To solve the issue of formatting data for omnichannel sales, BigCommerce initiated a project that would provide a self-serve rules engine to modify thousands of product listings for channels such as Google, Meta and Snapchat.
As lead product designer from the conception, I led the experience strategy, product design and implementation of this complex undertaking.
For merchants selling online, omni-channel is crucial to the success of their e-commerce presence. Staying competitive means meeting their current market where they are, and expanding to new markets to scale their business.
BigCommerce is an e-commerce platform built on flexibility. There are many native capabilities enabling merchants to manage storefronts, products, customers and orders, but also plenty of partner integrations to fill the gaps. As such, there are a range of native and partner solutions to support a merchant’s growth depending on the stage of their omni-channel strategy. However, it comes with several complexities.
Managing omni-channel data is a full-time commitment. A merchant’s categorization of products is NEVER the same as a channel’s and product attributes are not 1:1. That means the merchant must modify their feed for every SKU for every channel - which could result in 1000’s of product modifications.

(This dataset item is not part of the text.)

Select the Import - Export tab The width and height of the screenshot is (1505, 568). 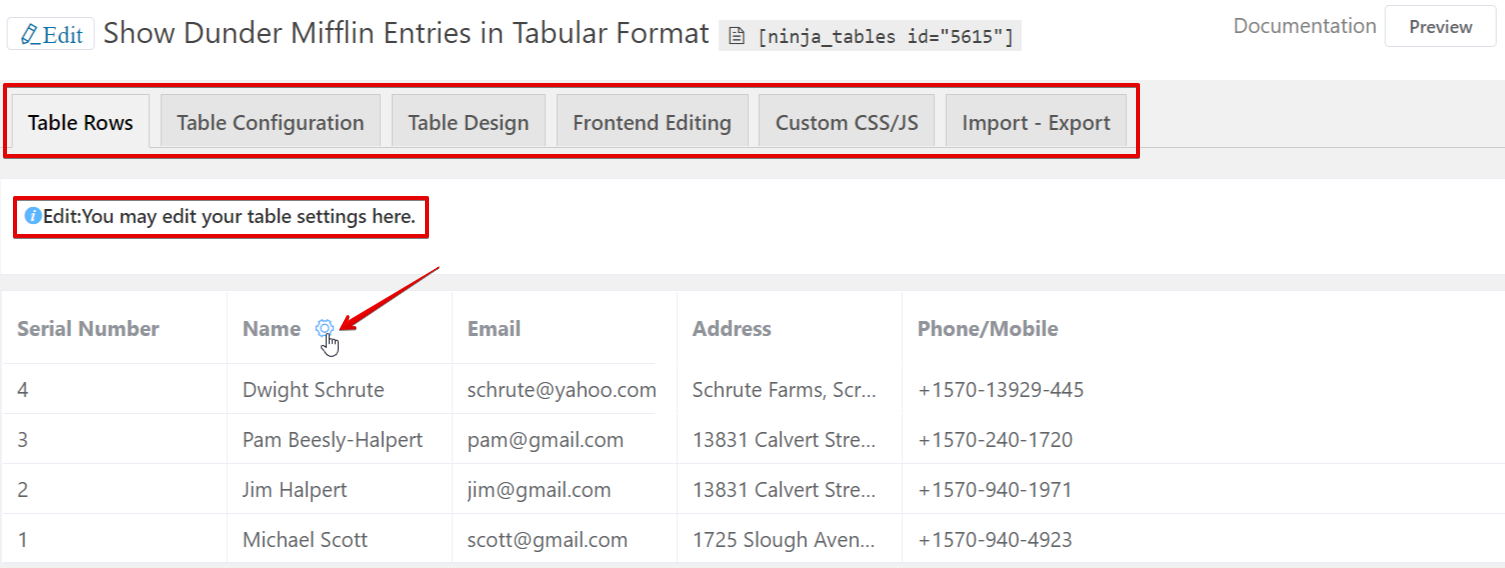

Take the adidas example above: for Google ads and Amazon, the merchant needs to find the corresponding product category AND modify the title with product attributes so the shopper has appropriate context.
To ensure merchant’s omni-channel success, BigCommerce was in need of a feed management solution for small medium businesses (SMBs) to save them countless hours optimizing product data.
To start this initiative, I led multiple service blueprinting workshops to map the merchant experience and technical limitations of the BigCommerce platform. These consisted of front-end & backend engineers, product managers, designers and UX researchers and helped all stakeholders understand the architecture.
I worked with our UX research team concurrently to understand where our merchants struggled the most. Here’s some of the highlights:
“It’s tedious and time-consuming...The Google [category] mapping is painful to go from the top level to the very bottom levels every single time.”
I have to figure out how to get information from Shopkeep to BigCommerce to Facebook. [If there’s a way to see] these are all the fields I’ve imported, these are the fields BigCommerce mapped them to and these are the fields Facebook is looks for and what’s missing.
“If you had any errors, having as much detail and as much information to say, like, how do you fix your error. So it wasn’t like [we’re] spending hours and hours trying to figure out what’s going on, how do I fix this?”
In July 2021 (one month before I joined), BigCommerce acquired the feed management platform Feedonomics. Feedonomics provides a managed service in which trained professionals optimize product data for enterprise businesses using a SQL-based UI.
We wanted to focus on 3 essential features for the product MVP for 3 channels we had close partnerships with. Because of the complexity of using Feedonomics APIs, the interface would be built on an app using BigCommerce’ design system, allowing for shorter feedback loops and less infrastructure setbacks.
Over the course of several months, we crafted designed a UI according to the desired user experience, product needs, API capabilities and existing platform workflows.
With final validation from users, I worked closely with our front-end engineers to implement the UI and test on sandbox stores.
While the core experience was in development, we started discovery on how to integrate the service with the BigCommerce platform and identify additional dependencies.
This included crucial items such as discovery and billing of the optimized listings service, which required cross-collaboration and iteration with multiple other teams across BigCommerce.
For instance, we didn't have a pattern for upgrades (how we ultimately framed the service) so we needed to create a new experience and set the standard for new initiatives.